Damit endeten Stunden der Ungewissheit über den Verbleib der 53-Jährigen. Zuvor war befürchtet worden, dass sie Suizid begangen haben könnte. Darauf deuteten laut Presseberichten ein angeblicher Abschiedsbrief hin und Aussagen von Zeugen, die die Frau im Fluss Inn gesehen haben wollten.

Die Chefredaktion suchte eine undichte Stelle

Seit Wochen sieht sich die Journalistin Plagiatsvorwürfen ausgesetzt. Bereits im Dezember vergangenen Jahres veröffentlichte das deutsche Branchenmagazin «Medieninsider» entsprechende Hinweise. Die Chefredaktion der «SZ» sah darin zunächst vor allem eine Kampagne von «rechts» und stellte sich hinter Föderl-Schmid. Über die redaktionsinterne Debatte berichtete «Medieninsider» detailliert.

In der Folge strengte die Chefredaktion der «SZ» eine Untersuchung der Kontaktdaten der Redaktoren an, um den Informanten zu finden, der Interna an «Medieninsider» weitergab. Bei einer Redaktionsversammlung gab die «SZ»-Chefredaktion dies kürzlich zu. Auch darüber berichtete «Medieninsider» in der vergangenen Woche ausführlich.

Ab diesem Zeitpunkt griffen zahlreiche Medien, darunter auch die NZZ, den Vorgang auf. Die Journalistenorganisation Reporter ohne Grenzen sah durch das Vorgehen der Chefredaktion den Quellenschutz und damit ein zentrales Prinzip des Journalismus in Gefahr. Die «SZ» verteidigte ihr Vorgehen unter Verweis auf das Redaktionsgeheimnis. Die Überprüfung sei zudem in Absprache mit dem Betriebsrat und Redaktionsvertretern erfolgt. Es seien dabei keine Inhalte von Telefonaten oder E-Mails überprüft worden, sondern nur Verbindungsdaten. Die Suche sei aber erfolglos geblieben.

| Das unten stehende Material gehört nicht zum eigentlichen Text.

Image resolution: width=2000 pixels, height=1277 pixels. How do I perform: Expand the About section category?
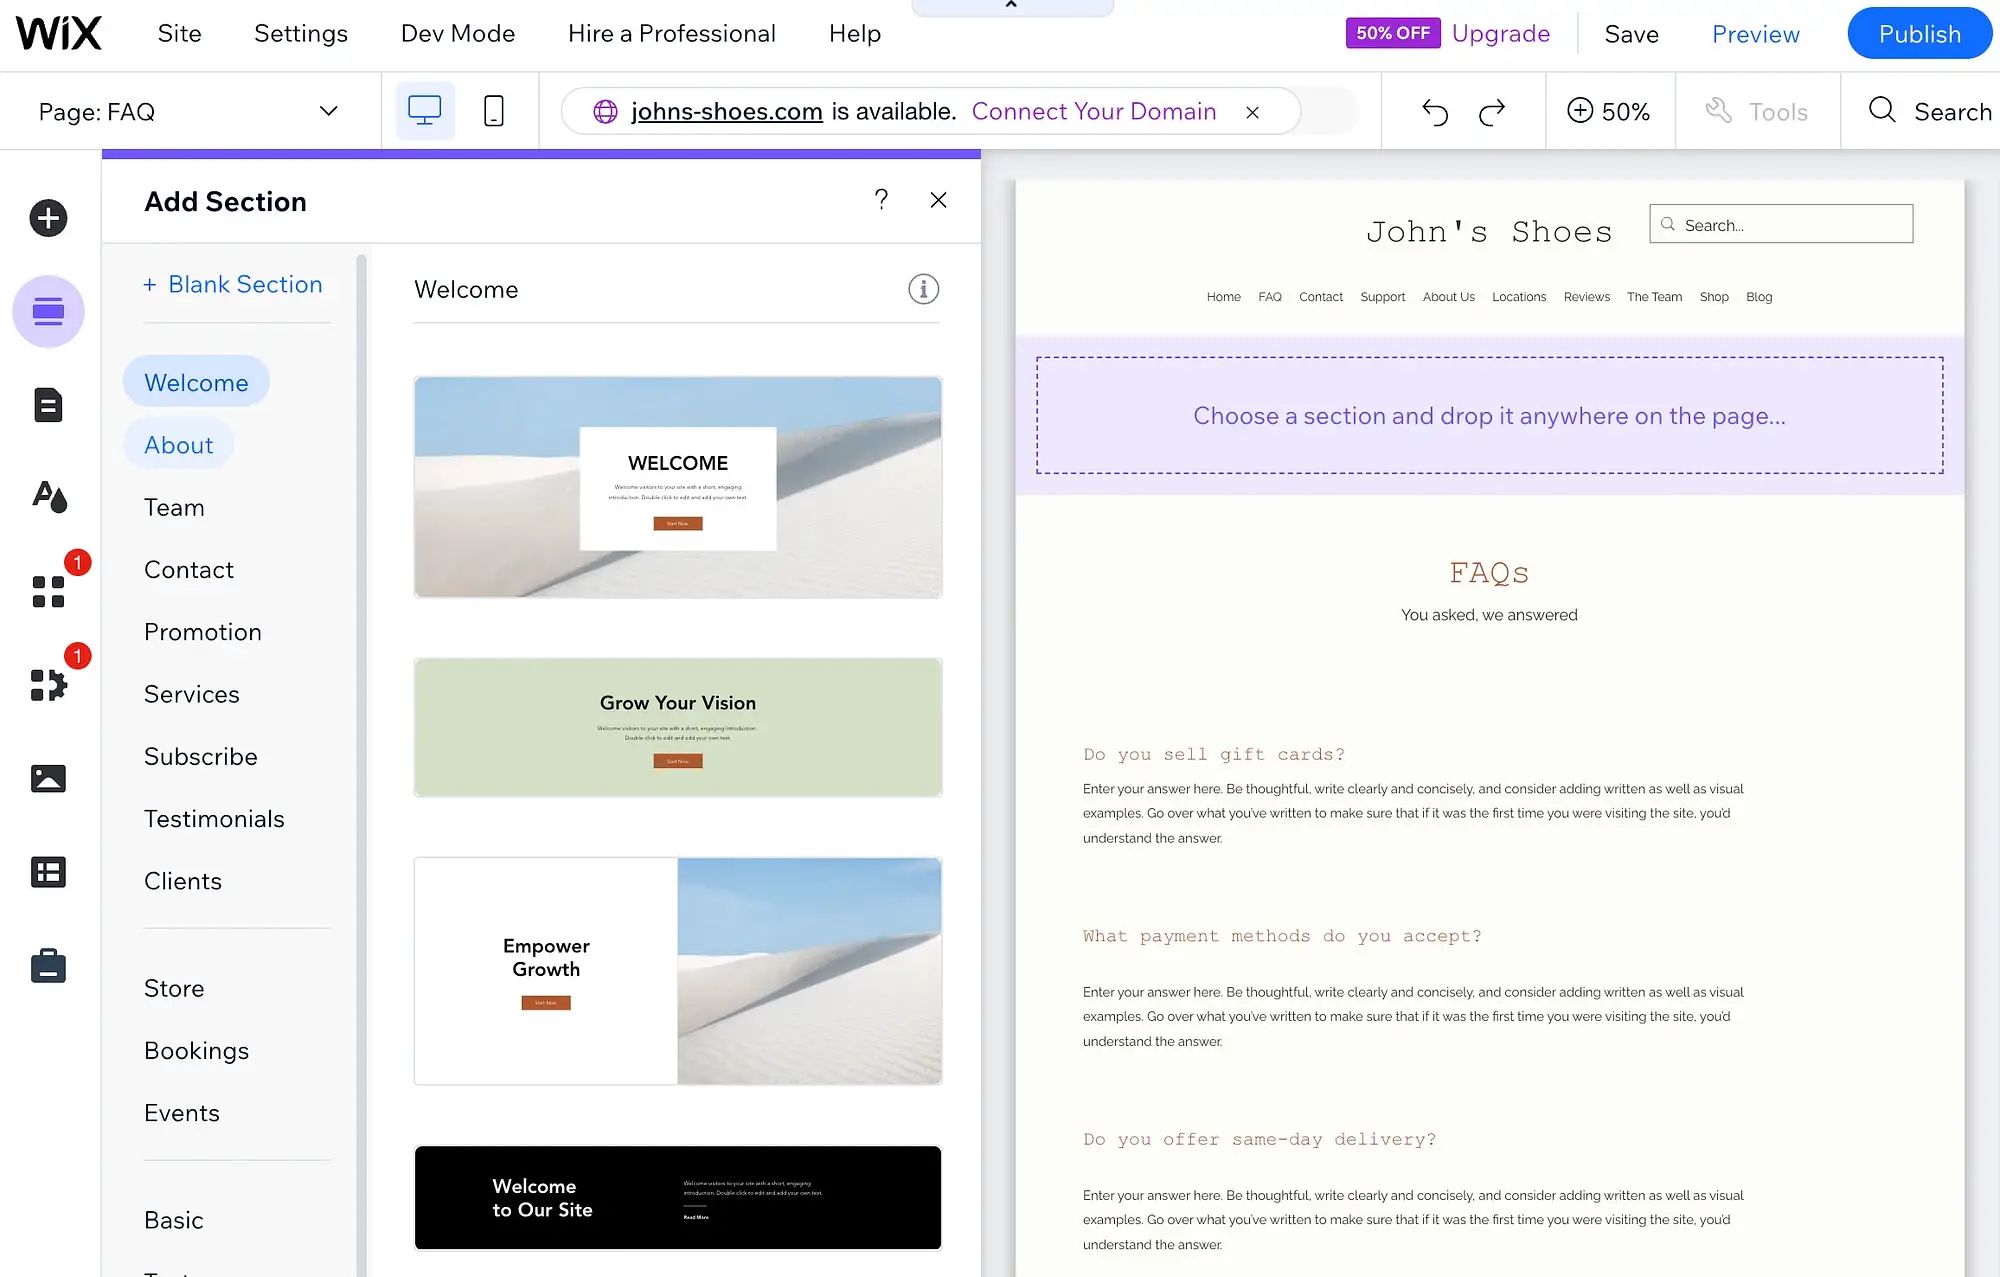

Kein neuer «Fall Relotius»

Wenig später kündigte die «SZ» an, die Vorwürfe gegen Föderl-Schmid extern prüfen zu lassen. Dazu berief die Zeitung ein Team unter Leitung des früheren «Spiegel»-Chefredaktors Steffen Klusmann. Dieser musste seinerzeit auch die Vorwürfe gegen den ehemaligen «Spiegel»-Redaktor Claas Relotius überprüfen.

Beide Fälle sind indes nicht vergleichbar. Bei Föderl-Schmid sollte laut «SZ» geprüft werden, ob sie beim Verfassen von Texten unsauber mit Quellen umgegangen ist und dadurch journalistische Standards verletzt hat. Relotius hingegen konnte nachgewiesen werden, dass er einen grossen Teil der Protagonisten und Vorgänge in seinen Reportagen frei erfunden hatte.

Den Ausschlag für die externe Untersuchung gaben weitere Plagiatsvorwürfe, die sich auch auf Föderl-Schmids Dissertation an der Universität Salzburg bezogen. Der österreichische Plagiatsgutachter Stefan Weber hatte die Zeitung darüber informiert, dass er in der akademischen Arbeit «Plagiatsfragmente» entdeckt habe. Föderl-Schmid bat die Universität daraufhin um Prüfung und teilte mit, dass sie sich bis zur Klärung der Vorwürfe aus dem operativen Geschäft der Zeitung zurückziehen werde.

In dieser Woche wurde dann bekannt, dass das deutsche Portal «Nius» die Kosten für die systematische Untersuchung der Dissertationsschrift Föderl-Schmids trägt. Plagiatsjäger Weber hatte sich zunächst offenbar an den «Medieninsider» gewandt. Mangels Budget lehnte man dort aber angeblich eine Beauftragung ab. «Nius» trug dann die Kosten, die nach Webers Angaben im vierstelligen Bereich liegen.